A charity based on Belfast’s longest peace wall welcomed its first royal visitor as the Duchess of Cornwall called in to speak with some of the city’s homeless.
The Belfast Welcome Organisation is on Townsend Street, yards from metal gates which form part of the peace wall which divides the mainly unionist/loyalist lower Shankill Road from the mainly nationalist/republican Falls Road.
The charity has been providing services and support for people affected by homelessness in the city since 1997.
It started off as a community-based drop-in centre and has grown to offer a street outreach service, crisis accommodation for women, a floating support service and growing furniture project Welcome Home.
Camilla was guided around the charity’s shop by chief executive Sandra Moore and met a number of staff, volunteers and clients before seeing the workshop where items of furniture are upcycled for sale.
She also spoke with a number of homeless women who come to the centre every day to use its services and learn to resurrect furniture for sale in the shop.
“That’s so important to restore your confidence,” she told one woman, who had described how much the charity’s services mean to her.
“It gets you on the path, and once you are on the path you’re going.
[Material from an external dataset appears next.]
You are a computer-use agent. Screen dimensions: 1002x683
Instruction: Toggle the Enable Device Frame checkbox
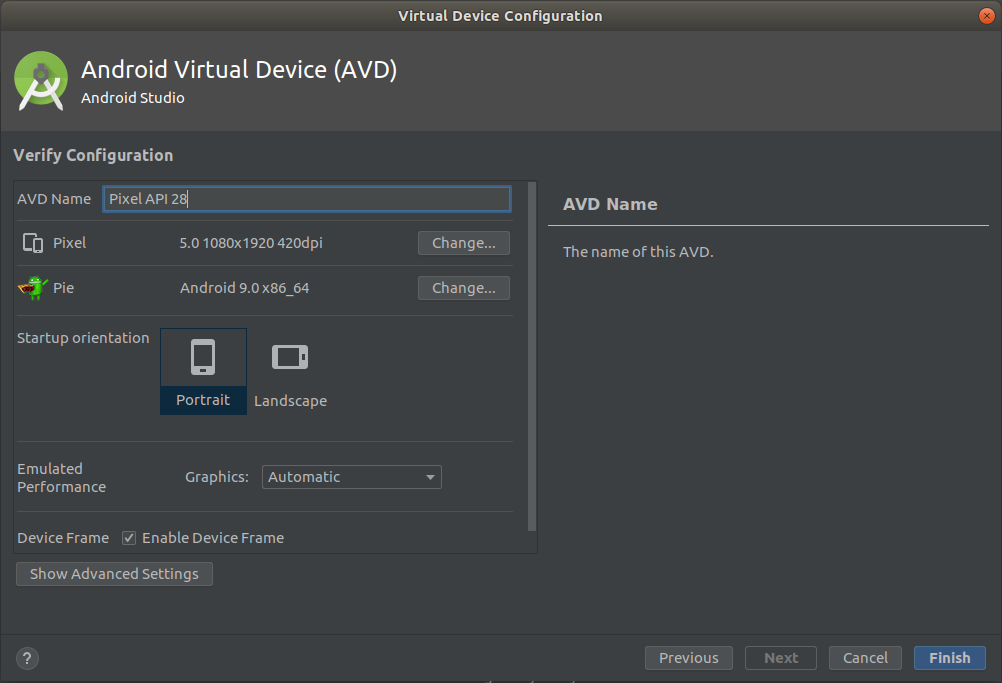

You are all very brave to talk.”
Praising the products sold in the store, she added: “The shop is just incredible, real talent.”
The duchess was invited to try her hand at some craftwork before being presented with a Belfast Newsie cap crafted from traditional Irish tweed.
She also met Lee-Maria Hughes, whose sister Catherine died at the age of 32 on the streets of Belfast.
Ms Moore said the organisation was over the moon about its first royal visitor.
“The organisation started as a community-based project 20-odd years ago, but has taken on a life of its own over the last decade when we have introduced additional services,” she said.
“We do street outreach on the streets from 7am to 2am the next morning. The Welcome Organisation is known for working with people who are very hard to reach, those with extremely complex issues and chaotic lifestyles.
“We try to engage people. It may sound small but we got our first person into employment last week through this part of the scheme (upcycling furniture), and the people we do employ are people who have maybe been long-term unemployed and have come to us because they struggled with skills or confidence.
“This project works very well in building confidence as well as everything else.
“This visit is a great accolade for the Welcome Organisation. Everyone involved has been really excited to meet the duchess.”